Obama flaps could increase in weight in general election

Barack Obama could be hurt in the general election by controversies that have done little damage to him in the primaries, including recent dust-ups over abortion and the real nature of his political views.

With liberals dominating the Democratic primary process, Obama has emerged largely unscathed from fire storms such as the one over his spiritual mentor, the Rev.

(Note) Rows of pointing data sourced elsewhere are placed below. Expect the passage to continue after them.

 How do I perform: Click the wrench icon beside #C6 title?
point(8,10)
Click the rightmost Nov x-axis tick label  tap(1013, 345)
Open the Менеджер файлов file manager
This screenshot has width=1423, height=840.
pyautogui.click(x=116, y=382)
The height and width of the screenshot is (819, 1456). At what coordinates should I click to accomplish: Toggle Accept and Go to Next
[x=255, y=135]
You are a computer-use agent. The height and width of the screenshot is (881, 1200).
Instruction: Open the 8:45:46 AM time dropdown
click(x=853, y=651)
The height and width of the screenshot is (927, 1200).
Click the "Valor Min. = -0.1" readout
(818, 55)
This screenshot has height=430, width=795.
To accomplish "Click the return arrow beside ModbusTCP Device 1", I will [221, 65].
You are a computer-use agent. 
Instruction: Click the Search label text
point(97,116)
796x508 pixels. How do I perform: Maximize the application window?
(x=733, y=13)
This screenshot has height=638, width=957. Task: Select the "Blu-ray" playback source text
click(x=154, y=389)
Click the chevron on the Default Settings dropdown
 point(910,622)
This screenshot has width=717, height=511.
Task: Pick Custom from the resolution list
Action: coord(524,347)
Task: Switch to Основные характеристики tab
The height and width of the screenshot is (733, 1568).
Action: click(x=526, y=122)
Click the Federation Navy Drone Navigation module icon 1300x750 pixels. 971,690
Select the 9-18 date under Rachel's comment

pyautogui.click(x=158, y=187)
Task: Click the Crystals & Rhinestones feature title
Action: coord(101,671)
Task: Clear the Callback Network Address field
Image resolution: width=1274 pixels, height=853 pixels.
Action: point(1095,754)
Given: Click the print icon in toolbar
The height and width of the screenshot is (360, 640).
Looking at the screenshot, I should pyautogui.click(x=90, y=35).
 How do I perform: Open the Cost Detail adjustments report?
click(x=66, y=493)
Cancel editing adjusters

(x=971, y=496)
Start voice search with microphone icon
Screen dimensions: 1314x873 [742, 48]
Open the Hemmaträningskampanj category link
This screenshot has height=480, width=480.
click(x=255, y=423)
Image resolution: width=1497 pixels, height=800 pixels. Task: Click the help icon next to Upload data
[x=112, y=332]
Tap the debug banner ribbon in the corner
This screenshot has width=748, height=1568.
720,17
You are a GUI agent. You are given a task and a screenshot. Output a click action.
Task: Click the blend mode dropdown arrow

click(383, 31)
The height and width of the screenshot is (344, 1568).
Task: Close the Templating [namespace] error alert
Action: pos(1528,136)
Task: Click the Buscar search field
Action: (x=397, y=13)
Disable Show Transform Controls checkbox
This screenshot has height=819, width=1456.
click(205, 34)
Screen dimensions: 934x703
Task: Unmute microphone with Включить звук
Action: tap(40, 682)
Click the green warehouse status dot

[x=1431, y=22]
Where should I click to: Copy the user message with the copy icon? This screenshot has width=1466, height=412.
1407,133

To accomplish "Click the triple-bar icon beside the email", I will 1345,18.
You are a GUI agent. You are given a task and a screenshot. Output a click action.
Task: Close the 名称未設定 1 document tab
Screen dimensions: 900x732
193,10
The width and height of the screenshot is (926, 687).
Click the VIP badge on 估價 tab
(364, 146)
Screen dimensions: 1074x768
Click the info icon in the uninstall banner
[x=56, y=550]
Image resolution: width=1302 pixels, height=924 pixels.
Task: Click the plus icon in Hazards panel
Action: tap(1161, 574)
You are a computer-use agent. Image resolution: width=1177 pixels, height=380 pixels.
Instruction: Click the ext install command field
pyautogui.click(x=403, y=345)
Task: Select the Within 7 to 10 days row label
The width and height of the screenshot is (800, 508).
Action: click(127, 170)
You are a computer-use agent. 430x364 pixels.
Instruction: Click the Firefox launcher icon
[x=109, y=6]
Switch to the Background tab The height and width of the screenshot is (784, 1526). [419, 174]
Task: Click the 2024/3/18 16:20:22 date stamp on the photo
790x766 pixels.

Jeremiah Wright, who exhorted his flock, “God damn America!” But with tens of millions of moderates poised to vote in the general election, such controversies could come back to haunt Obama.

“He’s basically creating a mosaic of things that we’ll be able to pick at,” said Republican strategist Jason Roe. “We can define him in the general election the way we defined John Kerry as being somehow out of the mainstream.”

The GOP is particularly eager to remind voters that Obama called his grandmother a “typical white person” because she feared and stereotyped blacks.

“Also, he wouldn’t put his hand on his heart for the Pledge of Allegiance, he wouldn’t wear an American flag lapel pin, and his wife said the campaign marked the first time she was proud to be an American,” Roe said. “I mean, this is basically a story line that is writing itself.”

Although recent polls suggest the Wright controversy has not done major damage to Obama among the Democratic electorate, it could loom large if Obama advances to the general election.

“The biggest mistake partisans and political analysts make is in assuming that the nomination voting is predictive of the general election voting,” said Larry Sabato, director of the Center for Politics at the University of Virginia. “These are two dramatically different electorates in both parties.”

For example, moderates in the general election might be put off by a voter group’s questionnaire that Obama filled out in 1996, when he was running for the state Senate in Illinois. He took dogmatically liberal positions on gun control, the death penalty and abortion. Although Obama’s handwriting is on the questionnaire, his campaign now says it was filled out by a staffer.

Republicans also plan to make hay out of Obama’s remark Saturday that if his daughters became pregnant, “I don’t want them punished with a baby.”

The GOP is also gathering string to use against Hillary Clinton in the event she secures the nomination. Operatives plan to remind voters of former President Bill Clinton’s scandal-plagued past, including his impeachment, which has not been much of an issue in the primary.

In addition, there are plans to make an issue of Hillary Clinton’s credibility by resurrecting her scandals from the 1990s, including Filegate and Travelgate. Clinton gave her opponents more fodder last month by falsely claiming she came under sniper fire in Bosnia-Herzegovina.